Revue de livre

Contre l’écologisme — Pour une croissance au service de l’environnement

mercredi 29 mars 2023, par Tribune Libre

Contre l’écologisme - Pour une croissance au service de l’environnement

Bruno Durieux,
Editions de Fallois, 2019, Paris.
18,50 €.

Dans son ouvrage, Bruno Durieux, va à l’encontre de la plupart « d’écologistes » pour qui « la décroissance » est la seule façon de combattre la pollution et les sources de CO2 dans notre planète. Est-il pour autant anti-malthusien ?

par Vincent Crousier.

Bruno Durieux fut conseiller de Raymond Barre, ancien député et ancien ministre de la Santé (1990-1992). Il est aujourd’hui maire de Grignan dans la Drôme.

Dans « Contre l’écologisme » il affirme à juste titre que

les ressources que l’homme peut tirer de la planète pour ses besoins sont illimitées. Professer l’épuisement, c’est en fait fixer une limite à l’intelligence humaine et lui dénier les capacités d’innovation et d’adaptation qui l’ont conduit à son niveau de connaissance et de développement présents.

 
Puis, il conclut :

Seule la croissance économique, condition du développement des nouvelles technologies, permettra de s’adapter au réchauffement et si possible de le maîtriser. On surmontera la crise climatique non par le rationnement et la décroissance mais par l’amélioration de la productivité énergétique […] ce qui implique de restaurer et moderniser le nucléaire.

En fermant un instant les yeux sur le prétexte climatique, le lecteur pourrait se dire qu’il retrouve là les ingrédients du projet de Solidarité & Progrès : il n’y a aucune limite à la créativité humaine ; l’élévation du niveau de vie, rendue possible par l’application sous forme technologique (centrales à neutrons rapides [l’auteur les évoque, NDLR]) des découvertes scientifiques (le nucléaire), rendra possible la justice sociale (salaires élevés, financement de la Sécu…).

Si on suivait le raisonnement de l’auteur, il semblerait qu’il n’y aurait qu’un pas à franchir entre la prise en compte des capacités créatrices humaines illimitées et les écrits d’un Krafft Ericke, ingénieur en propulsion américain, qui disait en novembre 1957 dans la revue Astronautics de l’American Rocket Society :

Le concept de voyage spatial comporte d’énormes répercussions, parce qu’il met l’homme au défi sur pratiquement tous les fronts de son existence physique et spirituelle. L’idée de voyager vers d’autres corps célestes reflète au plus haut degré l’indépendance et l’agilité de l’esprit humain. Elle donne une ultime dignité aux efforts techniques et scientifiques de l’homme. Par dessus tout, elle touche à la philosophie de son existence même.

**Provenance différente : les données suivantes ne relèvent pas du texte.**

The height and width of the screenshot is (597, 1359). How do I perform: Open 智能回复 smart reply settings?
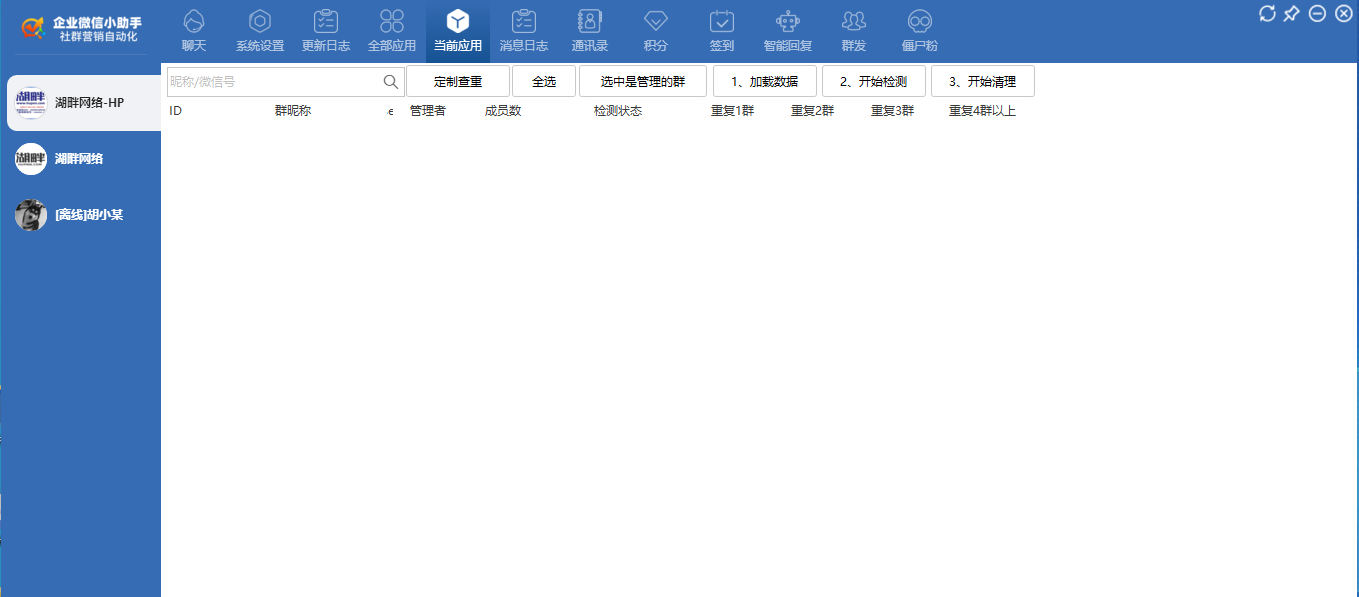click(787, 30)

Que dit l’auteur sur ce terrain ?

Les ressources de la planète sont inépuisables, à une exception près : l’espace que l’homme occupe sur terre ; il n’est pas extensible mais il est gigantesque ; il est très loin d’être saturé.[…]. Quant à la démographie mondiale, là aussi, on constate déjà que des régulations naturelles sont à l’œuvre qui conduiront à la stabilisation puis la baisse de la population du globe avant la fin de ce siècle.

Après avoir pris acte que l’humanité a finalement su traverser les mers, créer de l’acier – ce matériau n’existe pas sur Terre à l’état naturel – découvrir puis maîtriser l’atome, bref, autant de frontières sensées être infranchissables pour les écologistes de jadis, l’auteur décrète soudain que l’homme doit rester dans son berceau : la terre. Il en veut pour preuve des « régulations naturelles », alors qu’on s’aperçoit qu’avec chaque révolution technologique, qui permet à l’homme de produire plus, avec moins d’effort et de matière, la démographie a une tendance naturelle à croître (voir graphique).

Par ailleurs, la hausse ou la baisse de la natalité relèvent aussi de décisions politiques, donc qui n’ont rien à voir avec la nature mais qui sont bel et bien « humaines ».

C’est dommage. Malgré quelques passages prometteurs où il dénonce les écologistes comme les « enfants gâtés de la prospérité » ou bien fait la part belle aux potentiels de la créativité humaine et des découvertes technologiques, l’auteur semble retenu par la manche par un malthusianisme qu’il prend pourtant soin de dénoncer.